# Nylabones???



## Timmysmom (Jan 30, 2010)

When do you take away the nylon Nylabone? I buy Timmy one a week and by the end of the week he has one side pretty whittled down to the point that little pieces are falling off.

I don't think those little pieces of nylon he digests are very good for him. I also give him bully sticks but only for about 15 minutes per day, because they get very mushy and sticky and he almost choked one time trying to swallow that sticky mush.

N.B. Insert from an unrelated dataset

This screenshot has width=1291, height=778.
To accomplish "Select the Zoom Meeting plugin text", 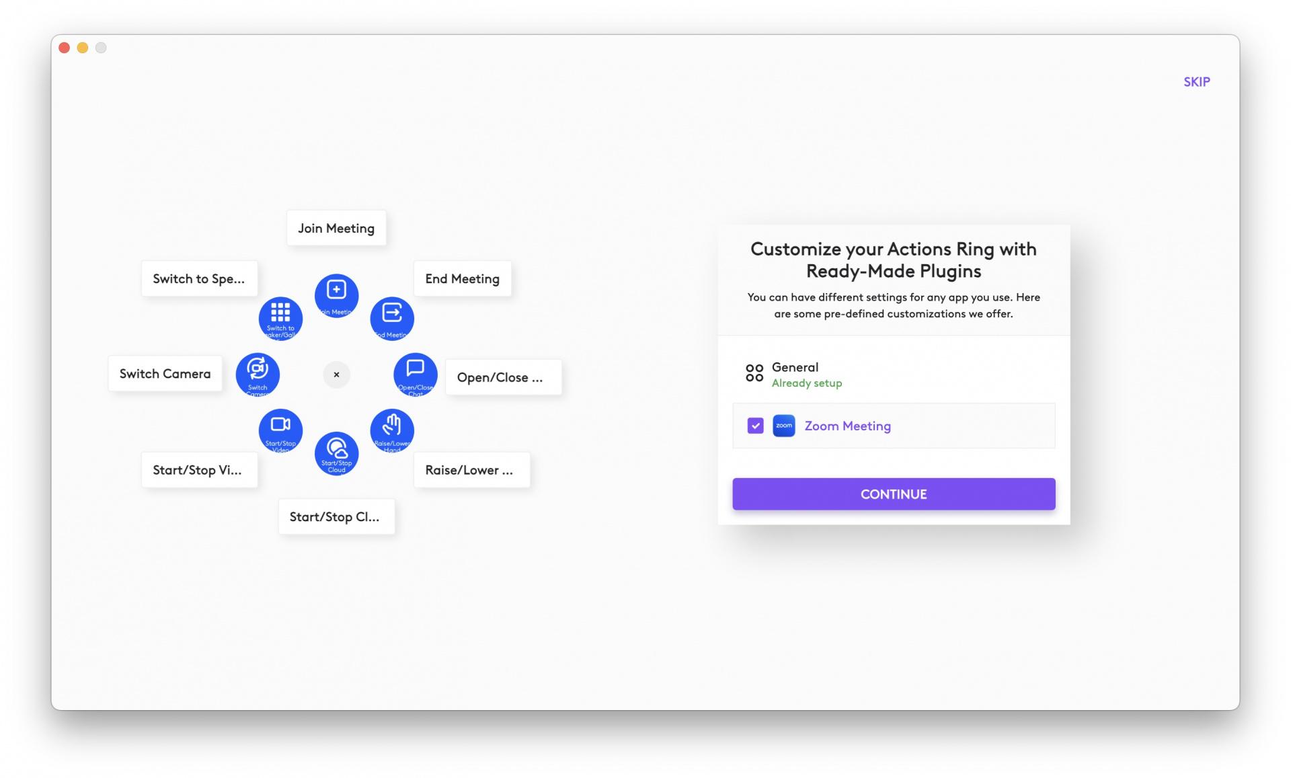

Any ideas about the Nyloabones?


----------



## elaina (Jul 1, 2008)

have you tried the hard kind of nylabone


----------



## Tink (Oct 14, 2009)

I stopped giving my dogs Nylabones, because of those little pieces that you talked about. I don't give them anything that they can chew little pieces off of. Period.


----------



## Timmysmom (Jan 30, 2010)

elaina said:


> have you tried the hard kind of nylabone


Yes, but unfortunately he hates them, because there is nothing to chew off.


----------



## pigeonsheep (Nov 8, 2008)

dex loves the chicken or liver flavored hard for powerful chewers one. he stops once its all chewed up but still in its bone form lmao


----------



## LostLakeLua (Sep 6, 2009)

If he's able to make that much of a dent in them, I'd take them away and probably avoid giving them. We've got a bunch laying around and the most the dogs do is put teeth marks in the edges. My Kahlua loves carrying them around. Tequila loves tossing them around and chewing on them. But none actually make any "impact" on them. We usually get the "puppy bones" but have a few of the harder rubber ones too and they all enjoy them. You could try giving the Healthy Edible ones. I won't really vouch for them actually being healthy LOL but they won't do much harm in moderation. And certainly better than consuming plastic haha. I believe for the puppy bones the disclaimer on the back says that "small pieces the size of a grain of rice should pass through" but NOT to give them if the dog can break off any larger pieces.


----------



## pam6400 (Oct 5, 2008)

Mine like the Healthy Edibles nylabone. Funny thing is, they don't EAT them they just carry them around and hide them.


----------



## ~LS~ (Oct 29, 2011)

These are pretty sturdy for Chihuahuas. Have you tried any of them?
They are all meant for larger dogs, but I find it's best to give a large chew since
there is less chance of choking. Also for bully sticks you can try the braided
ones where there is a couple in one, so it is larger, and if you are still worried
about choking just give it for 15 minutes then replace it with something else just
as valuable and let the bully stick dry out. Your pup is teething and is very
uncomfortable, to help you can also give frozen veggies like carrots or beans,
and you can wet a clean sock then tie it in a knot and freeze it, it makes a
great chew for a teething pup.

Nylabone Galileo Bones Dog Chews | PetEdge.com

Nylabone Durable Dental Dinosaur Dog Chews | PetEdge.com

Nylabone Double Action Revolving Chews for Dogs | PetEdge.com

Nylabone Puppy Teething Rings | PetEdge.com

Nylabone Durable Wishbones -- Dog Dental Chews | PetEdge.com


These are all really great, give them a try!


----------



## Timmysmom (Jan 30, 2010)

KittynKahlua said:


> If he's able to make that much of a dent in them, I'd take them away and probably avoid giving them. We've got a bunch laying around and the most the dogs do is put teeth marks in the edges. My Kahlua loves carrying them around. Tequila loves tossing them around and chewing on them. But none actually make any "impact" on them. We usually get the "puppy bones" but have a few of the harder rubber ones too and they all enjoy them. You could try giving the Healthy Edible ones. I won't really vouch for them actually being healthy LOL but they won't do much harm in moderation. And certainly better than consuming plastic haha. I believe for the puppy bones the disclaimer on the back says that "small pieces the size of a grain of rice should pass through" but NOT to give t googghem if the dog can break off any larger pieces.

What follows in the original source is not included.